Optimum adaptation of a Steiner network

TL;DR

This paper presents a first-order approximation method for efficiently updating Steiner tree solutions after perturbations in terminal node positions, with numerical validation and analysis of its effectiveness and limitations.

Contribution

It introduces a novel first-order approximation theorem for adapting Steiner trees to perturbed terminal positions, improving solution update efficiency.

Findings

The approximation effectively updates Steiner trees after small perturbations.

Numerical examples demonstrate the method's effectiveness and limitations.

Stepwise application handles larger perturbations successfully.

Abstract

The Euclidean Steiner tree problem, normally posed in two dimensions, seeks to connect a set of prescribed terminal nodes by placing additional nodes, known as Steiner points, with edges connecting such nodes either to another Steiner point or a terminal node, and with the placements minimising the sum of all the edge lengths of the associated tree.
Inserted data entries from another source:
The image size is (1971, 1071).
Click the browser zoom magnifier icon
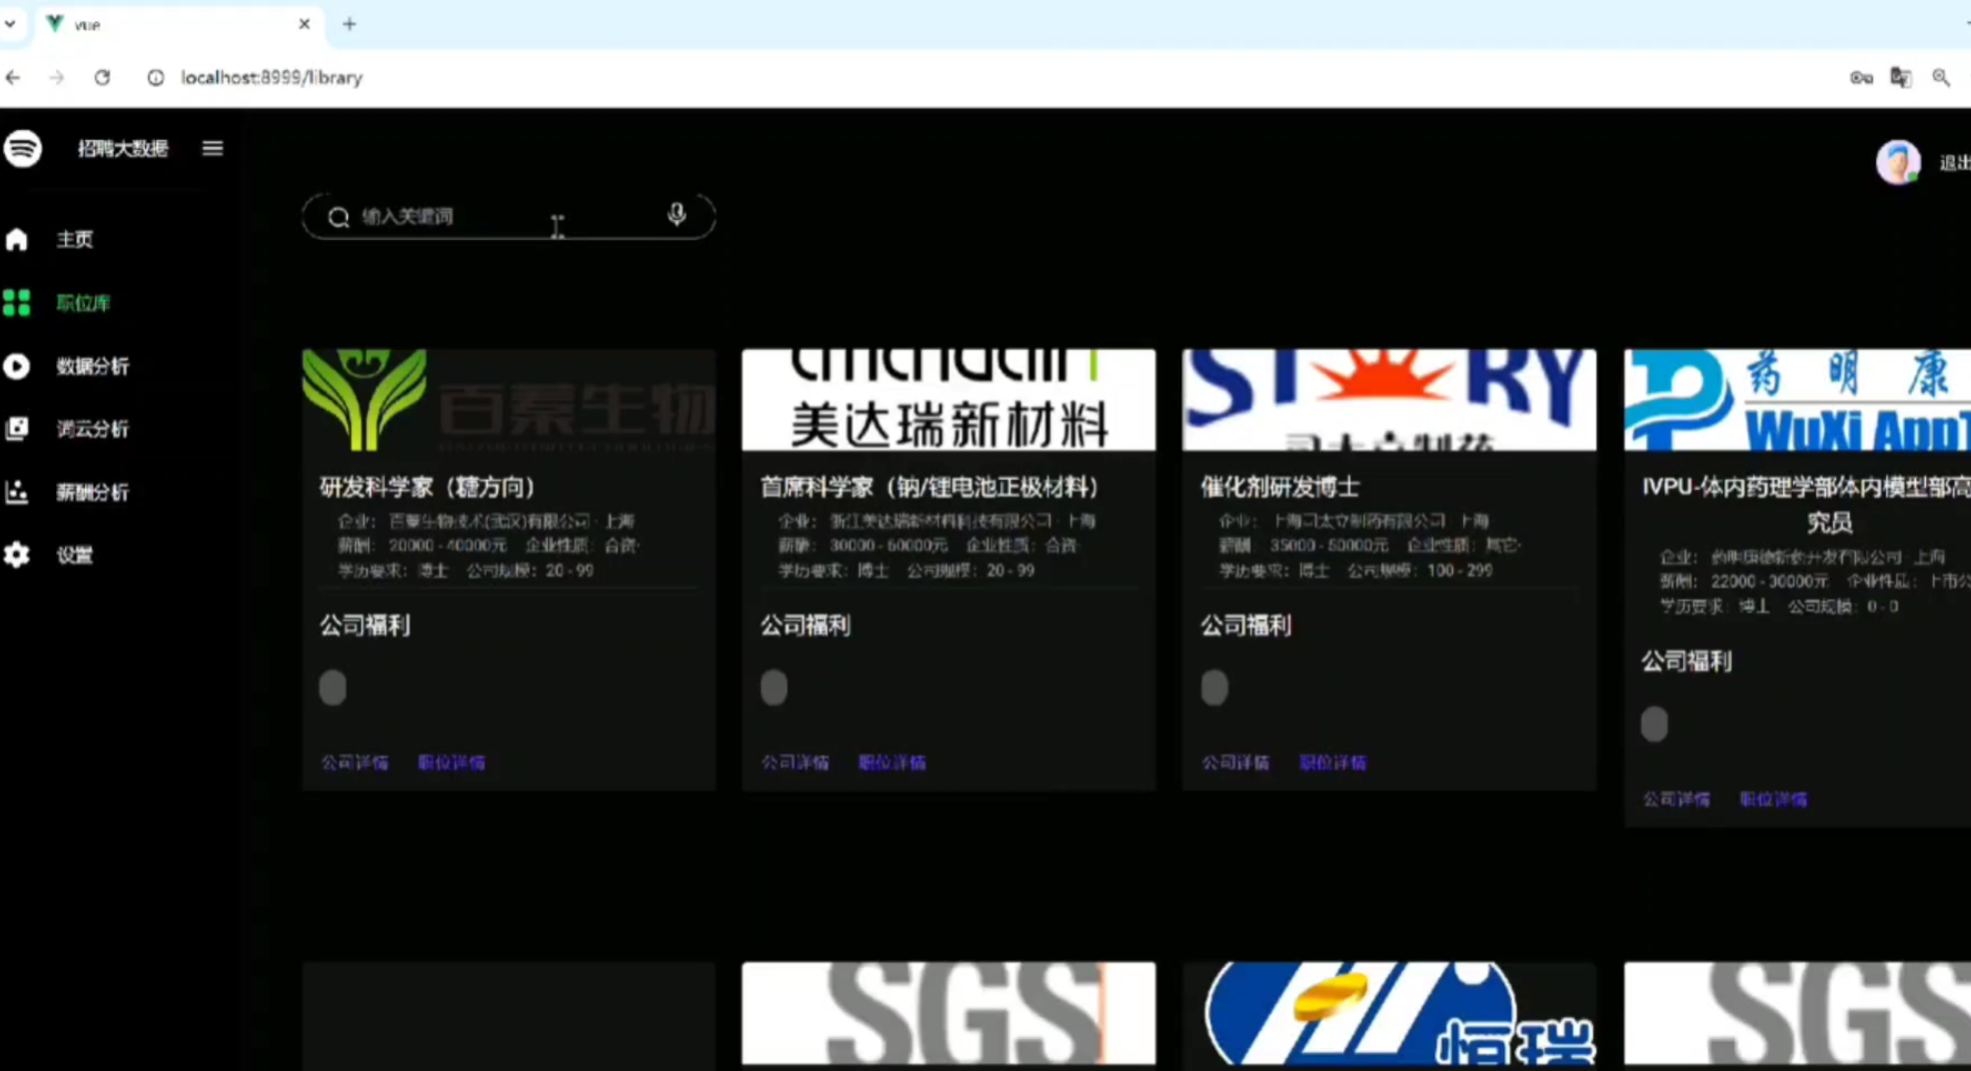click(1940, 78)
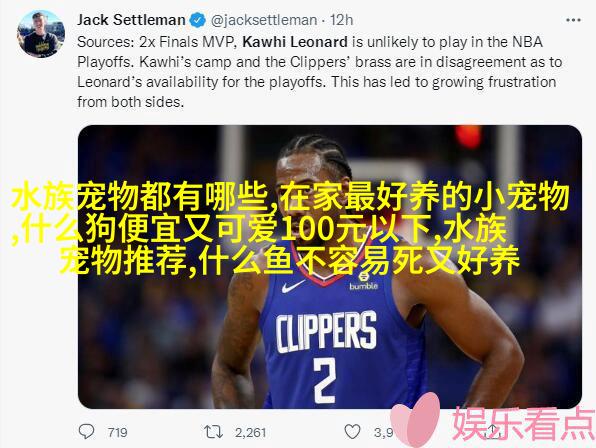Screen dimensions: 596x448
Task: Like the tweet with the heart icon
Action: click(352, 432)
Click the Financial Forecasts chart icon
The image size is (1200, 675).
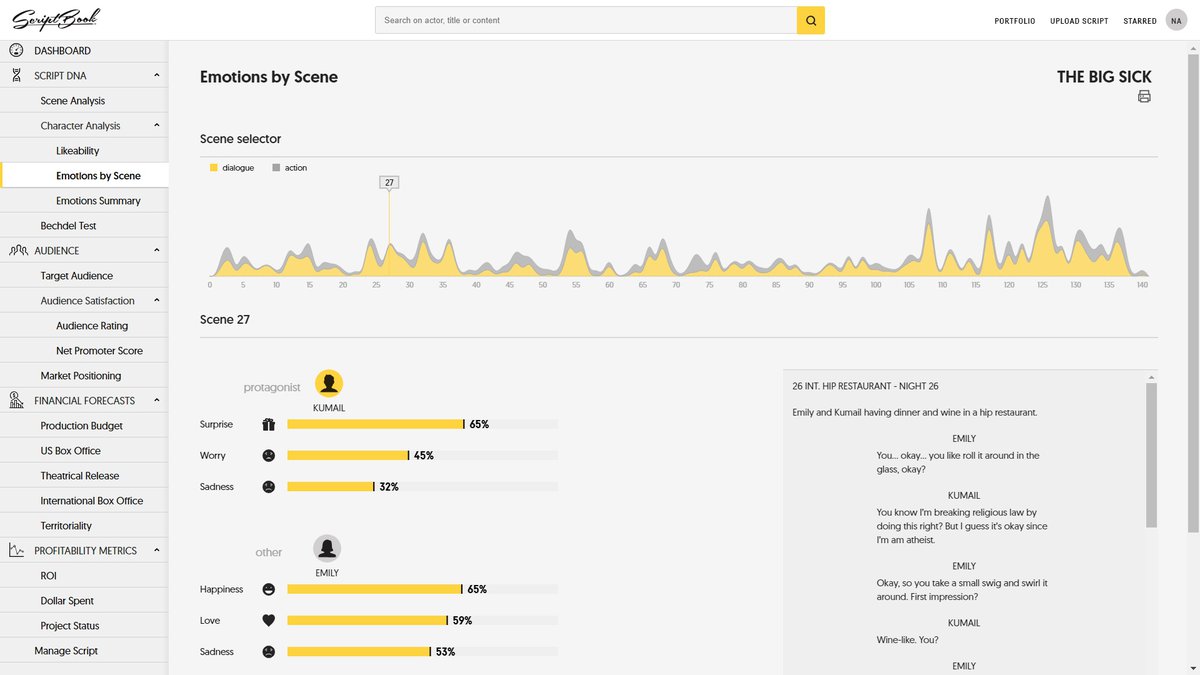click(17, 401)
We consider a problem in which we start with a known solution to a Steiner tree problem, and the terminal positions are then perturbed. A first-order approximation theorem is established for efficiently updating the Steiner point positions to recover a Steiner tree solution after the perturbations to terminal nodes. Numerical examples illustrate the effectiveness of our approach (including a stepwise application for large perturbations) as well as its limitations.